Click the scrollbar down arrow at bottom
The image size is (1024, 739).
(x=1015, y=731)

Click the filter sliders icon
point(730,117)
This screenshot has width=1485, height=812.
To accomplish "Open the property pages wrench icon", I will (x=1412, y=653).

==

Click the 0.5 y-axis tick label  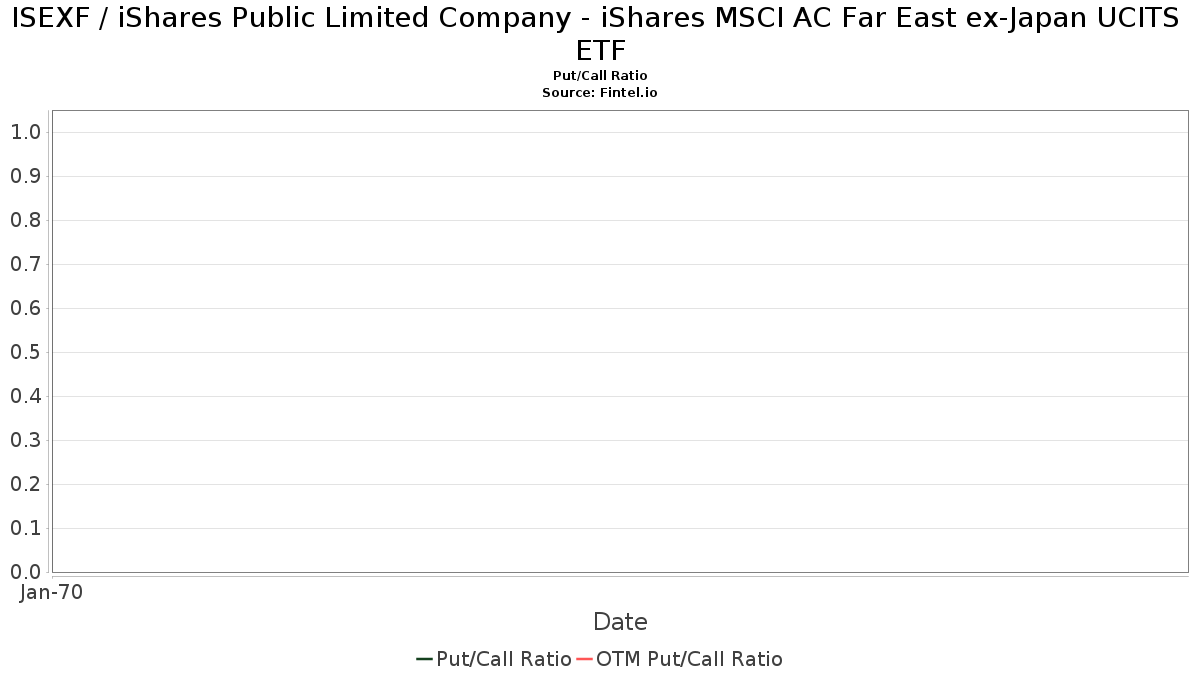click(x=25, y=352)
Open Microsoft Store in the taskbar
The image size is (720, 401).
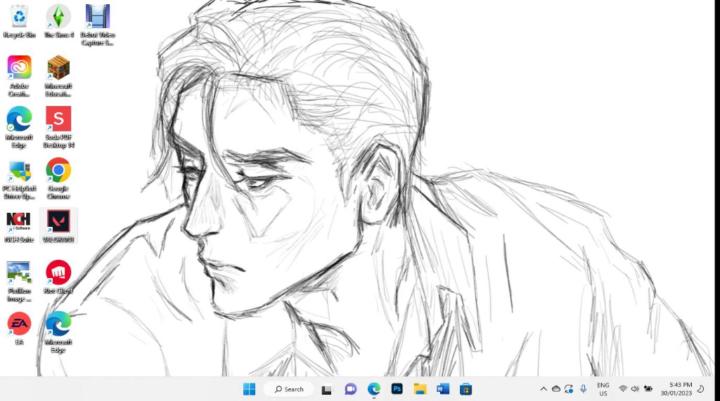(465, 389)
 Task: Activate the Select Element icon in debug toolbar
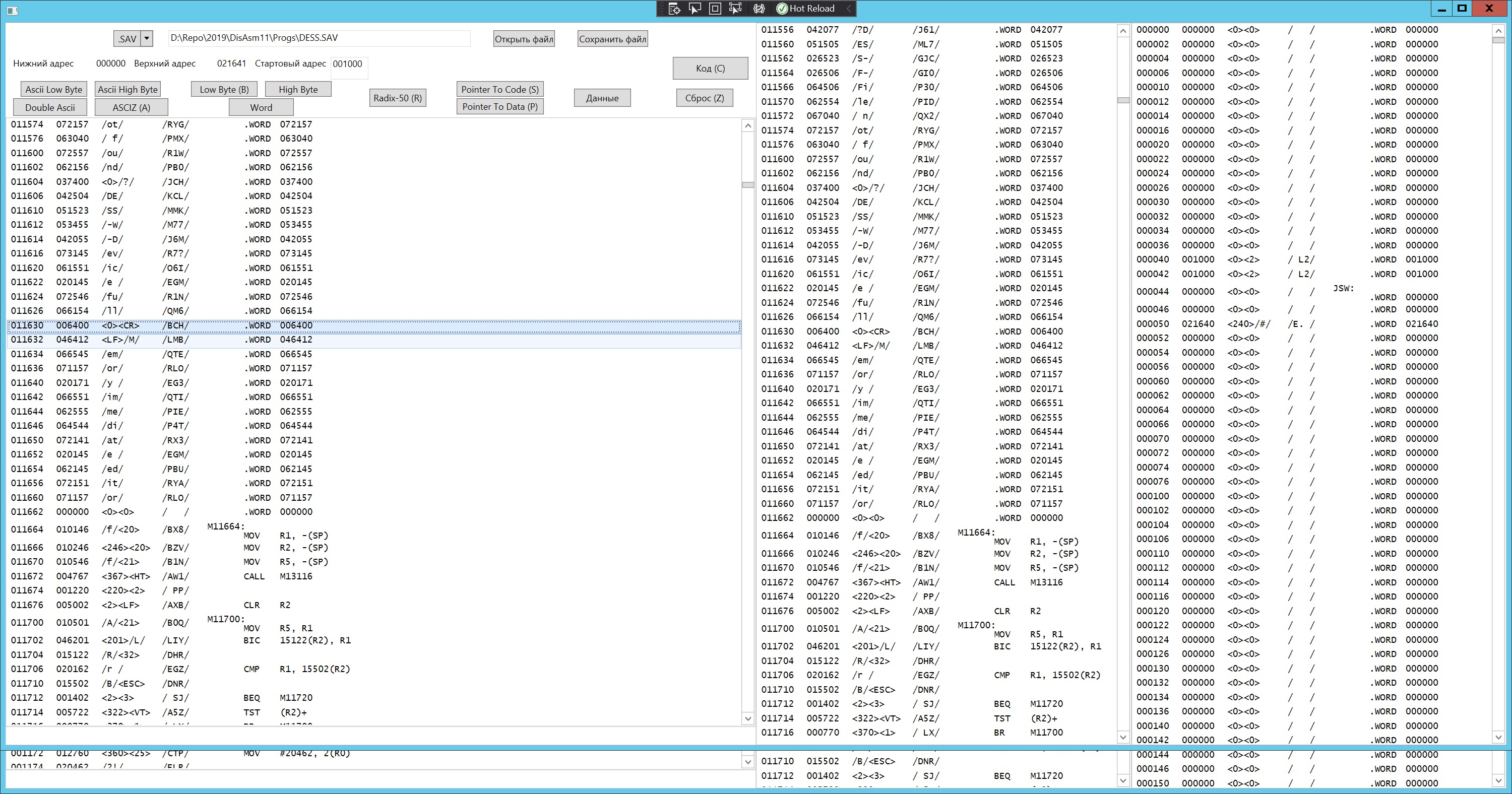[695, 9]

* * *

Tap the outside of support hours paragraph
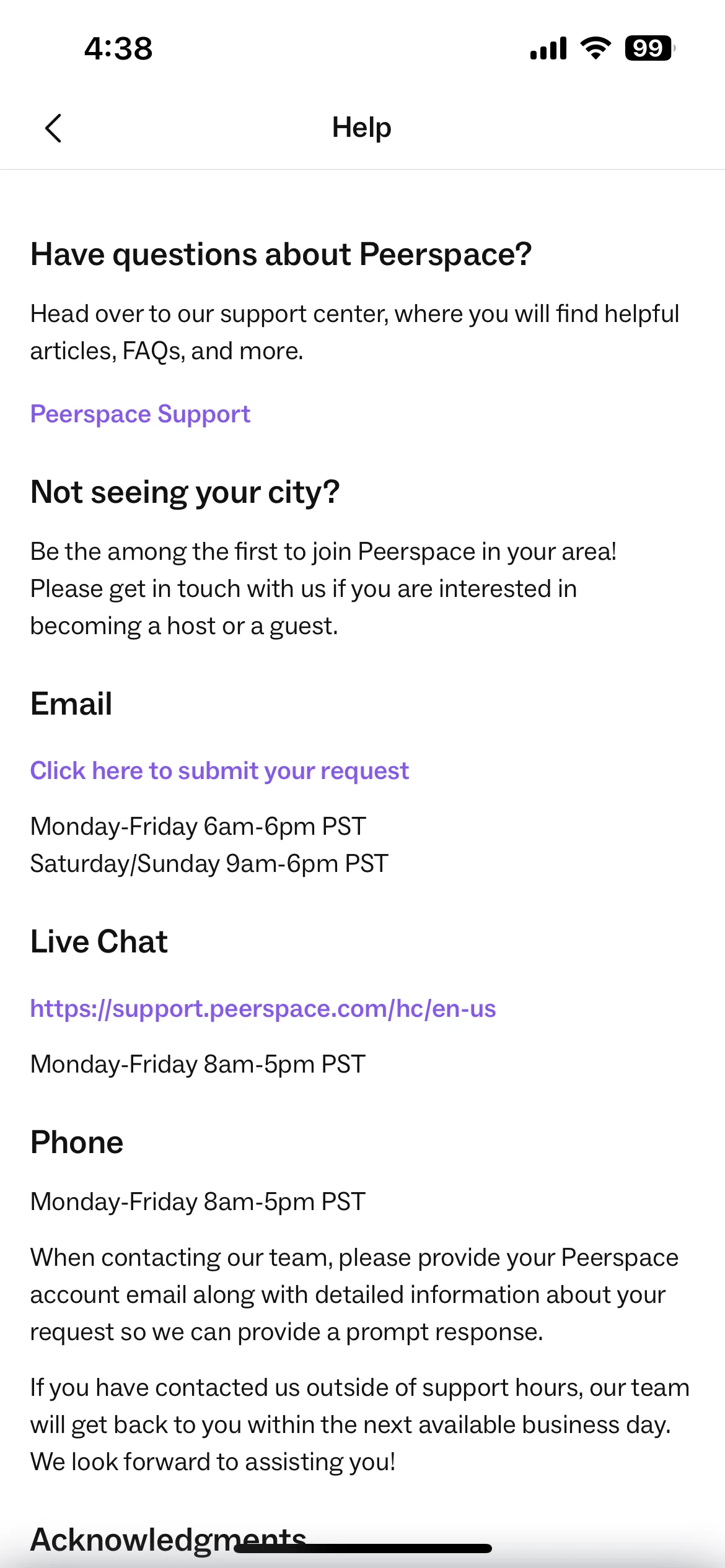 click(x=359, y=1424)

#### Task instructions
Copy out verbatim every line of the records from the one containing "Click the filter sliders icon" down to the one containing "will (x=1412, y=653).", including both of those lines.

#### Final result
Click the filter sliders icon
point(730,117)
This screenshot has width=1485, height=812.
To accomplish "Open the property pages wrench icon", I will (x=1412, y=653).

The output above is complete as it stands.